▶ _Required action_
Copy all the lines below without altering anything.

▶ _Working data_
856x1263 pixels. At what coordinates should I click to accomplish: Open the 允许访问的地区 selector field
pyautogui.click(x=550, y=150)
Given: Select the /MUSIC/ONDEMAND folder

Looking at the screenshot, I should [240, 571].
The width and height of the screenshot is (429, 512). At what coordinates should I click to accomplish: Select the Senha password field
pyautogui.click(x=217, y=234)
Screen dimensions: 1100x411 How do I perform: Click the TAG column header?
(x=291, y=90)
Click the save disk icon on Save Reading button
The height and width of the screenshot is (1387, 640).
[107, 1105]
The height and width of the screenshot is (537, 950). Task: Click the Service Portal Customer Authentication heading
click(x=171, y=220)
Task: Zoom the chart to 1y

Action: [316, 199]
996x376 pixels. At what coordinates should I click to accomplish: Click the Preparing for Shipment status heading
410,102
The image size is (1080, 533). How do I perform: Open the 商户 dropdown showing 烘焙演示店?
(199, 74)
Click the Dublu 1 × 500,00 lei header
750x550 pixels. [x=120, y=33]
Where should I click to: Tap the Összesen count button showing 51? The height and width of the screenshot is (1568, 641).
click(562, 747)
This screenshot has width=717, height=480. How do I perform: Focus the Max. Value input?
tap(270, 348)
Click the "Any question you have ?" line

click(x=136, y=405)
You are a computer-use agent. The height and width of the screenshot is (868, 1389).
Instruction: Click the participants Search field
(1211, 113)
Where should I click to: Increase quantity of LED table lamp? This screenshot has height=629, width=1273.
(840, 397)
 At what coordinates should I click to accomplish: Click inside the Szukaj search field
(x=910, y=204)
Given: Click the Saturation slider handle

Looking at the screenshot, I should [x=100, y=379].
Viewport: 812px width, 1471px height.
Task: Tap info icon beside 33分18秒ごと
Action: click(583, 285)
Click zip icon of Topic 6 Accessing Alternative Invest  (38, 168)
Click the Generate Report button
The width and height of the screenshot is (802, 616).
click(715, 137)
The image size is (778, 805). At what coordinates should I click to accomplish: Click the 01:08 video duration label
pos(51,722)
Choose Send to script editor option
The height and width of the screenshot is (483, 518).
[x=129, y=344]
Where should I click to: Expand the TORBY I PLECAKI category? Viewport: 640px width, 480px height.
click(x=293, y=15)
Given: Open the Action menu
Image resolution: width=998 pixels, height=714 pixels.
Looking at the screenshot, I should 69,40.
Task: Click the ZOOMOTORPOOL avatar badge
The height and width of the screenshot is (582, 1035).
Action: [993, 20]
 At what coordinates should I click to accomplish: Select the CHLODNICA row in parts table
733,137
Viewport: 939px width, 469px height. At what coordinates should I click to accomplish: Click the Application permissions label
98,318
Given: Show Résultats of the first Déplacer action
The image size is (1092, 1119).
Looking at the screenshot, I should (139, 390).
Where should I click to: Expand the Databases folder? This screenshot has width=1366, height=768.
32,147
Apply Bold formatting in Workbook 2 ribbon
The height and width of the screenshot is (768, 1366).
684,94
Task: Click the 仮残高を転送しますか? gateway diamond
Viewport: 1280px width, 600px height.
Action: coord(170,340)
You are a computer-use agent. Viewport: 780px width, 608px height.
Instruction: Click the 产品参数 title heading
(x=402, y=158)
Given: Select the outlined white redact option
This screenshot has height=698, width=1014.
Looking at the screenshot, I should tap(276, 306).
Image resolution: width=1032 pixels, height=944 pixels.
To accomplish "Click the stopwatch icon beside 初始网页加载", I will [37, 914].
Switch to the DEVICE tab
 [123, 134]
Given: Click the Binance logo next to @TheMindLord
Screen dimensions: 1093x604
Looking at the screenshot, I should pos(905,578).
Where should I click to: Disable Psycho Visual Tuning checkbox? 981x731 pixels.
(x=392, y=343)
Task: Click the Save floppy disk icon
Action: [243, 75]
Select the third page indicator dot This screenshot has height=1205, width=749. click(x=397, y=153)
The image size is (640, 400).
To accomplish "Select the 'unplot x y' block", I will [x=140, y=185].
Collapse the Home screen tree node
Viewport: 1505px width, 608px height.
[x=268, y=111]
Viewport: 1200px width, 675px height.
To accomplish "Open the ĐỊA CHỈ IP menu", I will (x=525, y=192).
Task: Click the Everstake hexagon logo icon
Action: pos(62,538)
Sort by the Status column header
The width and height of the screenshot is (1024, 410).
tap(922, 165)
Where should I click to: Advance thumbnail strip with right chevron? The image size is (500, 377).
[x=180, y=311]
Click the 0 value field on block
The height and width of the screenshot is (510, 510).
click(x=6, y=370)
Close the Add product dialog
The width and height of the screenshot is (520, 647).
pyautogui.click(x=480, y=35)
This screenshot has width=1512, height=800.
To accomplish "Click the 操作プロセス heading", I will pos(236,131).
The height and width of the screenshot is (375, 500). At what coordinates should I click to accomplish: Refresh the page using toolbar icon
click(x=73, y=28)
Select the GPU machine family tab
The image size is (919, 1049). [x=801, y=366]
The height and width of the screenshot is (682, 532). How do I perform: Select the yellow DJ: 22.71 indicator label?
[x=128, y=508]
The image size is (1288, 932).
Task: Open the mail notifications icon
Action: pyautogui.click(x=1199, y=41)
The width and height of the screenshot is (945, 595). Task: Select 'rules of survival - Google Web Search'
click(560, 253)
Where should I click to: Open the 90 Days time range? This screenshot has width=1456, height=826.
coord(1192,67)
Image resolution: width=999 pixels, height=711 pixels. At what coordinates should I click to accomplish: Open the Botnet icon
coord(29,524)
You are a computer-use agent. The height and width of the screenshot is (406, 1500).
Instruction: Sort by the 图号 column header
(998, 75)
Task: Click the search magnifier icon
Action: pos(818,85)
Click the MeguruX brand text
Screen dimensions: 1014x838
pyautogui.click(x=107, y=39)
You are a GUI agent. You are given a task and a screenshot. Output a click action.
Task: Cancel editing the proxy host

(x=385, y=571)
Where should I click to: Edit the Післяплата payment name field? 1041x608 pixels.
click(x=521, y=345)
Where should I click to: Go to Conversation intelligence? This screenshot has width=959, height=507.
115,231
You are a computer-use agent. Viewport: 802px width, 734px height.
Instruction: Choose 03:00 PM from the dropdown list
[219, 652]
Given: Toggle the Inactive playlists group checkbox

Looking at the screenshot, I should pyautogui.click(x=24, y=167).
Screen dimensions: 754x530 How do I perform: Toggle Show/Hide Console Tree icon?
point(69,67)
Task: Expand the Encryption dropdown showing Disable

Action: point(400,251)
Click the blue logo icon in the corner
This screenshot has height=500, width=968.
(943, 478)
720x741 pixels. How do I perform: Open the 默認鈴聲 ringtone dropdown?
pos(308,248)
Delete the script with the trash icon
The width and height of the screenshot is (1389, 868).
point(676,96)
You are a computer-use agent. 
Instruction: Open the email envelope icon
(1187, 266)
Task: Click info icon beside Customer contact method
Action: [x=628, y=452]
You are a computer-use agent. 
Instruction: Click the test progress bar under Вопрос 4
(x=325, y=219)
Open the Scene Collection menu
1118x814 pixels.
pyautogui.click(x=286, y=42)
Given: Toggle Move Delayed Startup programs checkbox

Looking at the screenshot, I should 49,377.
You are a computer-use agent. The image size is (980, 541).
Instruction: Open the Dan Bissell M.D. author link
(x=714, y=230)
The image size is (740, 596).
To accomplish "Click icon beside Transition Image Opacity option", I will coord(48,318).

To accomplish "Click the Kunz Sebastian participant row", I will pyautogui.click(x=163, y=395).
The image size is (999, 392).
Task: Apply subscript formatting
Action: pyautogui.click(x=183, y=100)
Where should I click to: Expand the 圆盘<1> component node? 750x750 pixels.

▶ _Exercise output_
856x1263 pixels. At what coordinates should I click to accomplish: Open the 允许访问的地区 selector field
pyautogui.click(x=550, y=150)
Given: Select the /MUSIC/ONDEMAND folder

Looking at the screenshot, I should [240, 571].
The width and height of the screenshot is (429, 512). At what coordinates should I click to accomplish: Select the Senha password field
pyautogui.click(x=217, y=234)
Screen dimensions: 1100x411 How do I perform: Click the TAG column header?
(x=291, y=90)
Click the save disk icon on Save Reading button
The height and width of the screenshot is (1387, 640).
[107, 1105]
The height and width of the screenshot is (537, 950). Task: Click the Service Portal Customer Authentication heading
click(x=171, y=220)
Task: Zoom the chart to 1y

Action: [316, 199]
996x376 pixels. At what coordinates should I click to accomplish: Click the Preparing for Shipment status heading
410,102
The image size is (1080, 533). How do I perform: Open the 商户 dropdown showing 烘焙演示店?
(199, 74)
Click the Dublu 1 × 500,00 lei header
750x550 pixels. [x=120, y=33]
Where should I click to: Tap the Összesen count button showing 51? The height and width of the screenshot is (1568, 641).
click(562, 747)
This screenshot has width=717, height=480. How do I perform: Focus the Max. Value input?
tap(270, 348)
Click the "Any question you have ?" line

click(x=136, y=405)
You are a computer-use agent. The height and width of the screenshot is (868, 1389).
Instruction: Click the participants Search field
(1211, 113)
Where should I click to: Increase quantity of LED table lamp? This screenshot has height=629, width=1273.
(840, 397)
 At what coordinates should I click to accomplish: Click inside the Szukaj search field
(x=910, y=204)
Given: Click the Saturation slider handle

Looking at the screenshot, I should [x=100, y=379].
Viewport: 812px width, 1471px height.
Task: Tap info icon beside 33分18秒ごと
Action: click(583, 285)
Click zip icon of Topic 6 Accessing Alternative Invest  (38, 168)
Click the Generate Report button
The width and height of the screenshot is (802, 616).
click(715, 137)
The image size is (778, 805). At what coordinates should I click to accomplish: Click the 01:08 video duration label
pos(51,722)
Choose Send to script editor option
The height and width of the screenshot is (483, 518).
[x=129, y=344]
Where should I click to: Expand the TORBY I PLECAKI category? Viewport: 640px width, 480px height.
click(x=293, y=15)
Given: Open the Action menu
Image resolution: width=998 pixels, height=714 pixels.
Looking at the screenshot, I should 69,40.
Task: Click the ZOOMOTORPOOL avatar badge
The height and width of the screenshot is (582, 1035).
Action: [993, 20]
 At what coordinates should I click to accomplish: Select the CHLODNICA row in parts table
733,137
Viewport: 939px width, 469px height. At what coordinates should I click to accomplish: Click the Application permissions label
98,318
Given: Show Résultats of the first Déplacer action
The image size is (1092, 1119).
Looking at the screenshot, I should (139, 390).
Where should I click to: Expand the Databases folder? This screenshot has width=1366, height=768.
32,147
Apply Bold formatting in Workbook 2 ribbon
The height and width of the screenshot is (768, 1366).
684,94
Task: Click the 仮残高を転送しますか? gateway diamond
Viewport: 1280px width, 600px height.
Action: coord(170,340)
You are a computer-use agent. Viewport: 780px width, 608px height.
Instruction: Click the 产品参数 title heading
(x=402, y=158)
Given: Select the outlined white redact option
This screenshot has height=698, width=1014.
Looking at the screenshot, I should tap(276, 306).
Image resolution: width=1032 pixels, height=944 pixels.
To accomplish "Click the stopwatch icon beside 初始网页加载", I will [37, 914].
Switch to the DEVICE tab
 [123, 134]
Given: Click the Binance logo next to @TheMindLord
Screen dimensions: 1093x604
Looking at the screenshot, I should pos(905,578).
Where should I click to: Disable Psycho Visual Tuning checkbox? 981x731 pixels.
(x=392, y=343)
Task: Click the Save floppy disk icon
Action: [243, 75]
Select the third page indicator dot This screenshot has height=1205, width=749. click(x=397, y=153)
The image size is (640, 400).
To accomplish "Select the 'unplot x y' block", I will [x=140, y=185].
Collapse the Home screen tree node
Viewport: 1505px width, 608px height.
[x=268, y=111]
Viewport: 1200px width, 675px height.
To accomplish "Open the ĐỊA CHỈ IP menu", I will (x=525, y=192).
Task: Click the Everstake hexagon logo icon
Action: pos(62,538)
Sort by the Status column header
The width and height of the screenshot is (1024, 410).
tap(922, 165)
Where should I click to: Advance thumbnail strip with right chevron? The image size is (500, 377).
[x=180, y=311]
Click the 0 value field on block
The height and width of the screenshot is (510, 510).
click(x=6, y=370)
Close the Add product dialog
The width and height of the screenshot is (520, 647).
pyautogui.click(x=480, y=35)
This screenshot has width=1512, height=800.
To accomplish "Click the 操作プロセス heading", I will pos(236,131).
The height and width of the screenshot is (375, 500). At what coordinates should I click to accomplish: Refresh the page using toolbar icon
click(x=73, y=28)
Select the GPU machine family tab
The image size is (919, 1049). [x=801, y=366]
The height and width of the screenshot is (682, 532). How do I perform: Select the yellow DJ: 22.71 indicator label?
[x=128, y=508]
The image size is (1288, 932).
Task: Open the mail notifications icon
Action: pyautogui.click(x=1199, y=41)
The width and height of the screenshot is (945, 595). Task: Select 'rules of survival - Google Web Search'
click(560, 253)
Where should I click to: Open the 90 Days time range? This screenshot has width=1456, height=826.
coord(1192,67)
Image resolution: width=999 pixels, height=711 pixels. At what coordinates should I click to accomplish: Open the Botnet icon
coord(29,524)
You are a computer-use agent. The height and width of the screenshot is (406, 1500).
Instruction: Sort by the 图号 column header
(998, 75)
Task: Click the search magnifier icon
Action: pos(818,85)
Click the MeguruX brand text
Screen dimensions: 1014x838
pyautogui.click(x=107, y=39)
You are a GUI agent. You are given a task and a screenshot. Output a click action.
Task: Cancel editing the proxy host

(x=385, y=571)
Where should I click to: Edit the Післяплата payment name field? 1041x608 pixels.
click(x=521, y=345)
Where should I click to: Go to Conversation intelligence? This screenshot has width=959, height=507.
115,231
You are a computer-use agent. Viewport: 802px width, 734px height.
Instruction: Choose 03:00 PM from the dropdown list
[219, 652]
Given: Toggle the Inactive playlists group checkbox

Looking at the screenshot, I should pyautogui.click(x=24, y=167).
Screen dimensions: 754x530 How do I perform: Toggle Show/Hide Console Tree icon?
point(69,67)
Task: Expand the Encryption dropdown showing Disable

Action: point(400,251)
Click the blue logo icon in the corner
This screenshot has height=500, width=968.
(943, 478)
720x741 pixels. How do I perform: Open the 默認鈴聲 ringtone dropdown?
pos(308,248)
Delete the script with the trash icon
The width and height of the screenshot is (1389, 868).
point(676,96)
You are a computer-use agent. 
Instruction: Open the email envelope icon
(1187, 266)
Task: Click info icon beside Customer contact method
Action: [x=628, y=452]
You are a computer-use agent. 
Instruction: Click the test progress bar under Вопрос 4
(x=325, y=219)
Open the Scene Collection menu
1118x814 pixels.
pyautogui.click(x=286, y=42)
Given: Toggle Move Delayed Startup programs checkbox

Looking at the screenshot, I should 49,377.
You are a computer-use agent. The image size is (980, 541).
Instruction: Open the Dan Bissell M.D. author link
(x=714, y=230)
The image size is (740, 596).
To accomplish "Click icon beside Transition Image Opacity option", I will coord(48,318).

To accomplish "Click the Kunz Sebastian participant row", I will pyautogui.click(x=163, y=395).
The image size is (999, 392).
Task: Apply subscript formatting
Action: pyautogui.click(x=183, y=100)
Where should I click to: Expand the 圆盘<1> component node? 750x750 pixels.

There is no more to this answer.